Obama on Education: Make It Available to All

Obama’s State of the Union Address Showed the President’s Intention to Make Education More Affordable

By JESSICA CHEUNG

(Olivier Douliery/Abaca Press/MCT)

With outstanding tuition balances beyond comprehension, unemployment rates breaching the ceiling and the presidential election on the horizon, education is a crisis in dire need of attention. For President Obama, it is all hands on deck.

In his State of the Union address last Tuesday, Obama emphatically called for an education intervention that would, for the first time, give federal campus aid to colleges that sought to improve tuition affordability for its students.

While Obama’s announcement struck a chord of hope with students and their struggling families, it shot fire at colleges and universities who benefit from harvesting revenue out of their students. Obama threatened to withdraw taxpayers’ funds from institutions that insist on “jacking up” tuition by the year.

According to his administration, Obama plans to decrease interest rates for the 7.4 million people in student debt, double the number of work-study programs over the next five years and entrench the expiring American Opportunity Tax Credit, an act that qualifies more students and their parents for a tax credit that can be forwarded towards tuition.

In addition, Obama is implementing a “Financial Aid Shopping Sheet” for students, detailing college expenses, graduation rates and potential earnings in an easy-on-the-eyes education map—one that will surely resurrect my vision after having been blinded by my Fordham tuition bill embellished with an endless string of zeros.

Obama’s efforts to break students, like myself, with a lower-class background free from the punishment of student debt are gratifying. Even more is his call for attention on colleges’ due responsibility to maintain affordability for their students. Obama’s education plan is a wake-up call for universities all across the board and a big score for students who desire to pursue higher education. In what his critics describe as “political theatre” is Obama’s call for education reformation that has the American dream taking center stage.

In efforts to keep interest rates low, even if only for a year, Obama seeks to stop the Stafford loan from doubling its interest from 3.4 percent to 6.8 percent.While this freeze will be paired with a 1.8 percent increase on Perkins loan interests rates, (the backbone argument of opponents to his education plan), the net gain is still, by far, in our favor. To put icing on the cake, Obama raised the Pell Grant up from $4,730 to $5,635—a first since Bush’s presidential term. Taking five leaps forward at the expense of taking one back is better than kicking our feet up altogether.
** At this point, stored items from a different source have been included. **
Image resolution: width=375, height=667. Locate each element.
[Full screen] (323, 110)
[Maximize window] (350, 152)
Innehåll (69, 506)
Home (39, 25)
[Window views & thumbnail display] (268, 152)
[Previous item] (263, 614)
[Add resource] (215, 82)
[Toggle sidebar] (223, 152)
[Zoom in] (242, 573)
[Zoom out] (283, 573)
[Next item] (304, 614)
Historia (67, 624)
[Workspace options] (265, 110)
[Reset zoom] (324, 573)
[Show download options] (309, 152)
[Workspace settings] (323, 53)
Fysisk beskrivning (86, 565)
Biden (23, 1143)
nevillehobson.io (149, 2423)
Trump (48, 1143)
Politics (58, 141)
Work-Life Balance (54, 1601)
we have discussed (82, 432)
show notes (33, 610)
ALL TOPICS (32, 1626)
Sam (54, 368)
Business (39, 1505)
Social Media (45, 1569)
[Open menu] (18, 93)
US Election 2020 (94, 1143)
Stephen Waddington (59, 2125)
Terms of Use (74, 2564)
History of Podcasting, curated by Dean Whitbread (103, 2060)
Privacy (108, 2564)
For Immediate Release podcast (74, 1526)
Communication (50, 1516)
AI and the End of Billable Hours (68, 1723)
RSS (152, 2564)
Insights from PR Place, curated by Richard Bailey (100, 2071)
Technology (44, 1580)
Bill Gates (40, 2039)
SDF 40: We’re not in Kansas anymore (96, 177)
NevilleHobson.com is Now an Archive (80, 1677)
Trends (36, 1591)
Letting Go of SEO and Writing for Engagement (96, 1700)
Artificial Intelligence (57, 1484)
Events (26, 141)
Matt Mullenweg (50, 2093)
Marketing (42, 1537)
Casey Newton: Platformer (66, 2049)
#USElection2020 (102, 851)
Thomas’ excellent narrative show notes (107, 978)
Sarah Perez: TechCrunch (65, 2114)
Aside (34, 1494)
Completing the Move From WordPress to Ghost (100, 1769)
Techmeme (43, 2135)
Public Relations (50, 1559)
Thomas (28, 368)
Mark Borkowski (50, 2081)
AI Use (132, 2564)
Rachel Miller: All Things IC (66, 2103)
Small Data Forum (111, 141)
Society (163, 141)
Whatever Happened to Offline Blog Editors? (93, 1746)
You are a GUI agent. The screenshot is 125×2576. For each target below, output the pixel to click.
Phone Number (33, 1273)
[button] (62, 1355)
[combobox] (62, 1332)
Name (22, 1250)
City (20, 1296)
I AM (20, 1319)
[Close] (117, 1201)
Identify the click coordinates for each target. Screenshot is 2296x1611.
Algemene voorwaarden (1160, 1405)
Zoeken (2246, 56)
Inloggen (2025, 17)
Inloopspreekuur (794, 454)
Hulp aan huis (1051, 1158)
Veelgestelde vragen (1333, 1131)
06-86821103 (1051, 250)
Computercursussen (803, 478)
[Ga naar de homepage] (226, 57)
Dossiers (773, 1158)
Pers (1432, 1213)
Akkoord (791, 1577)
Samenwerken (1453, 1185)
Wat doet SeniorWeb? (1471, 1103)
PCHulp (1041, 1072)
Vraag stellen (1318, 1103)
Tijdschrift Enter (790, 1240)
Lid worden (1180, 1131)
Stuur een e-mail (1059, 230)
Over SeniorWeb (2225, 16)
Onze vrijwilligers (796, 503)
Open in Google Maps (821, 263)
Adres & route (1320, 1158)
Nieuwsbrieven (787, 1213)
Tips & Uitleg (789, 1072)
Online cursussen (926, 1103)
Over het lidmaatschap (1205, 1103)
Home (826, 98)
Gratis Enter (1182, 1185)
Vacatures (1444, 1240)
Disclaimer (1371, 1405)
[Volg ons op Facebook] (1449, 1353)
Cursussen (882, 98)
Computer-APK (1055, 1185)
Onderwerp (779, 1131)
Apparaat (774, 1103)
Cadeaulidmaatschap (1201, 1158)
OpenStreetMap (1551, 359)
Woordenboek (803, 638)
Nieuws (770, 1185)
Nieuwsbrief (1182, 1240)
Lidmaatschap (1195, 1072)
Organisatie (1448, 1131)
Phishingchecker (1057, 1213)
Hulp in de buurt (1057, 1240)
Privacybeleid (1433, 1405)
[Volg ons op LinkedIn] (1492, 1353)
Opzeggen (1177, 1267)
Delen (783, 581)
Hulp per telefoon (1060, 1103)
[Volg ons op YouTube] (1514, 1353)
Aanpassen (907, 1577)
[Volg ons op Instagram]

In raising the Pell Grant, President Obama responds to our nation’s ever increasing dropout crisis among high school students. One million (one in three) teenagers each year do not finish high school—half of them Latino and African Americans. “A high school dropout has made, on average, about $10,000 less per year than a high school graduate,” Obama said in his State of Union address. “In fact…a high school dropout has been more than three times as likely to be out of work as someone with at least a college degree.” With more doors opening for students that could lead to a college education, our economy would be bolstered by a citizenship with better jobs and better salaries.

The one million children put into classrooms, who would have otherwise more likely committed crimes, done drugs or become teen parents, would save the country from great strife and lower the number of young people who would end up in jail after turning to a life of crime when they have no other option. Expenses to be spent on prison upkeep (the overcapacity of which is a crisis of its own), public services and state child support over the course of our generation and the generations following would undoubtedly encourage our politicians to think about preventing such problems by making education more available to this country’s youth.

What we thought came to a crashing halt in the midst of the 2008 recession is slowly revamping. The American dream is starting with the belief that an education is open to all despite race and social class. Critics call Obama’s emphatic education address an impossible attempt at utopia. Whether overarching or not, I commend his call for reform, for change surely isn’t going to happen overnight if we put it off for tomorrow.